**Task prompt**
In the entries below, the word "computer" appears on some lines. Copy each of those lines.

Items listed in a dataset

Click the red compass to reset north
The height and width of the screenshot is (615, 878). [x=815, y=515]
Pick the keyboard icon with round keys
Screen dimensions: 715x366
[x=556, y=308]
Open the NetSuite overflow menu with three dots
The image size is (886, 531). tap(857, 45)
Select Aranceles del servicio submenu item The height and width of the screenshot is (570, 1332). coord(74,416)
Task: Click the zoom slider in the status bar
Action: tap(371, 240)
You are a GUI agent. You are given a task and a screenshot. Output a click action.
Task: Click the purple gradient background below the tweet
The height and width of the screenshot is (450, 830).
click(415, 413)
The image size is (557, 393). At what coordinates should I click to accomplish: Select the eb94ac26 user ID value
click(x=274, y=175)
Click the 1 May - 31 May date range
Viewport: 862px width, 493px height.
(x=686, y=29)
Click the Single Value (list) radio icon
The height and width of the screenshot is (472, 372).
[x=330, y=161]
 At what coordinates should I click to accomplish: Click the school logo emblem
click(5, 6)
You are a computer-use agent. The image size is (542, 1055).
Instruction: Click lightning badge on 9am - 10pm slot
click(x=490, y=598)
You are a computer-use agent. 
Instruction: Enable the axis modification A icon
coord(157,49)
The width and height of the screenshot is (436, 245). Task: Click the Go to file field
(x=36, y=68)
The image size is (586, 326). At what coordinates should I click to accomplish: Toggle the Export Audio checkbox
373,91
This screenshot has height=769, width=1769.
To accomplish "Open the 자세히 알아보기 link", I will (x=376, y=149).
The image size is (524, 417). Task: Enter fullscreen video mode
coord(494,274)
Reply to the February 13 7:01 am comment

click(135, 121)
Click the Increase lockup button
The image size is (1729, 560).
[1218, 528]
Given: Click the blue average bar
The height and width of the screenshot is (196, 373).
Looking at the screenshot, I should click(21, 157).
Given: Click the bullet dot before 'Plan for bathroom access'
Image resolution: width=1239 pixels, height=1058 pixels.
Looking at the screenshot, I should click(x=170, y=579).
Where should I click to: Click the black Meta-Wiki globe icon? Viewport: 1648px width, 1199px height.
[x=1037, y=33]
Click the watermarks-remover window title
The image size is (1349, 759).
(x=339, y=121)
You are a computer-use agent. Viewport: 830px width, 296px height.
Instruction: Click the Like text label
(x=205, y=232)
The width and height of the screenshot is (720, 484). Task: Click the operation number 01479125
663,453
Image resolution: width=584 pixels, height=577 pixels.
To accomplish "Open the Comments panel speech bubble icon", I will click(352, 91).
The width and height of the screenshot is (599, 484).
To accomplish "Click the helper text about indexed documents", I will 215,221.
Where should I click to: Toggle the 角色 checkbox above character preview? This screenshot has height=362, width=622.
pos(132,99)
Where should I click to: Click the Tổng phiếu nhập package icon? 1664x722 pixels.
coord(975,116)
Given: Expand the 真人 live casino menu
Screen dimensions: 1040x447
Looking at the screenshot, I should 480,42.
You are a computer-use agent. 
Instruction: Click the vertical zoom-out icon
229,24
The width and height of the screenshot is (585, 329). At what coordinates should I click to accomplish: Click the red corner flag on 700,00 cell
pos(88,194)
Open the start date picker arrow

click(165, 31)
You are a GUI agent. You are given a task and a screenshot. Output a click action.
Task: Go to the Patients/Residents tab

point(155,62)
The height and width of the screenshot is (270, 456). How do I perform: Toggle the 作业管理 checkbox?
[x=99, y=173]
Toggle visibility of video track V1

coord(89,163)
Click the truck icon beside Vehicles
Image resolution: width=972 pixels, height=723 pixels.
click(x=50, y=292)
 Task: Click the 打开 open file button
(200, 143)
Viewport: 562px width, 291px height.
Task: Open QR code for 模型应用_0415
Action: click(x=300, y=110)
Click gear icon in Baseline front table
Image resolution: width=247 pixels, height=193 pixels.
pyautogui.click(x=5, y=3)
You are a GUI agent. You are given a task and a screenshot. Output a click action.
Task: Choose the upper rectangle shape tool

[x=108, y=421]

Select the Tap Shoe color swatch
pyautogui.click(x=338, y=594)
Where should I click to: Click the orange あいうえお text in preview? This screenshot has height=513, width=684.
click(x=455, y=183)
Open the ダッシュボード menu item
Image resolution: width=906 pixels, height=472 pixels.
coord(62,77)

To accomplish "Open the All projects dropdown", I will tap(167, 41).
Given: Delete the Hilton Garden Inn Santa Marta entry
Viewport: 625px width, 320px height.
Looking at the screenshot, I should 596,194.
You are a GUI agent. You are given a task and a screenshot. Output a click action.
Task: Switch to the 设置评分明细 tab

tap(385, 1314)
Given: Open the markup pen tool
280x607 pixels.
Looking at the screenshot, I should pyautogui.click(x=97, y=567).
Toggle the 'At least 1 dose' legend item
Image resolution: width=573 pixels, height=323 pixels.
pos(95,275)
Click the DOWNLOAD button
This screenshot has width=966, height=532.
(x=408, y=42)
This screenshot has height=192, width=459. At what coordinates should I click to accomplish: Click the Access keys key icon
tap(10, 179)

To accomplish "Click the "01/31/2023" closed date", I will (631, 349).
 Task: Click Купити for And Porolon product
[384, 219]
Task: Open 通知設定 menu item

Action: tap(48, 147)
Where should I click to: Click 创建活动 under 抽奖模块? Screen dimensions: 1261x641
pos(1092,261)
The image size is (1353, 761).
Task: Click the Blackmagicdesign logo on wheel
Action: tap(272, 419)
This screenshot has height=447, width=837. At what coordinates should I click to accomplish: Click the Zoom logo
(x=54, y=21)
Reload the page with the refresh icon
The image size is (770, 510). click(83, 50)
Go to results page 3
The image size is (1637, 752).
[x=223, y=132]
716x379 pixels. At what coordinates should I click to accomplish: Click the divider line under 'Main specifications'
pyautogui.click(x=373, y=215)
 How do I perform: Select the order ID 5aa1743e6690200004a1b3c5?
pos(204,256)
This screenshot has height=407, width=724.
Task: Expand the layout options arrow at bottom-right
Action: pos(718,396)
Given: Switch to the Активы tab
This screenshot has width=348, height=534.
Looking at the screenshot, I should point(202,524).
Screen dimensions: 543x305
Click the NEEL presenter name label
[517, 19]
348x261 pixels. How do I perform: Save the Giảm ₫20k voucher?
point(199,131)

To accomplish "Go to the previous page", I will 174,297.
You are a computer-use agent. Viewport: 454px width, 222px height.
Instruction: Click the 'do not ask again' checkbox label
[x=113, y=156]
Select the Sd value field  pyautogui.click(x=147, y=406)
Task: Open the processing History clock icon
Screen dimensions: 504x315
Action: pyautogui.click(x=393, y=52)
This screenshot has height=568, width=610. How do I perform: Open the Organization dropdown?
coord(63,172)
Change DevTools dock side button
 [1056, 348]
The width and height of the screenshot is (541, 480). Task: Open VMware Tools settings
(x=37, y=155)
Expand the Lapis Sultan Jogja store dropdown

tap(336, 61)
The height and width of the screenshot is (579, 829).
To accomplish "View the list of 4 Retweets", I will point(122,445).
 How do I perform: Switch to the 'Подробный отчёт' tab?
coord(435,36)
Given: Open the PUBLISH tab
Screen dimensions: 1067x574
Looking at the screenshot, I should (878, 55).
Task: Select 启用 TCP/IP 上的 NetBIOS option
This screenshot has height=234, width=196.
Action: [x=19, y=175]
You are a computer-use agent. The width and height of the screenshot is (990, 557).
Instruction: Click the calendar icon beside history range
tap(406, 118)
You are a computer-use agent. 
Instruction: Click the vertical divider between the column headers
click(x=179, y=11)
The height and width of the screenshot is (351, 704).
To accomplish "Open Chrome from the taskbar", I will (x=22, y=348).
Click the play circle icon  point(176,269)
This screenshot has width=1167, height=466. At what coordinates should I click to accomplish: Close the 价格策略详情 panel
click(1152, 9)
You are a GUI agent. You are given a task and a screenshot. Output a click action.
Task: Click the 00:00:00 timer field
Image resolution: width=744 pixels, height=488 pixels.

**Result of this exercise**
You are a computer-use agent. The image size is (542, 1055).
You are a computer-use agent. 
You are a computer-use agent. Viewport: 830px width, 296px height.
You are a computer-use agent. 
You are a computer-use agent. Viewport: 454px width, 222px height.
You are a computer-use agent. The width and height of the screenshot is (990, 557).
You are a computer-use agent. 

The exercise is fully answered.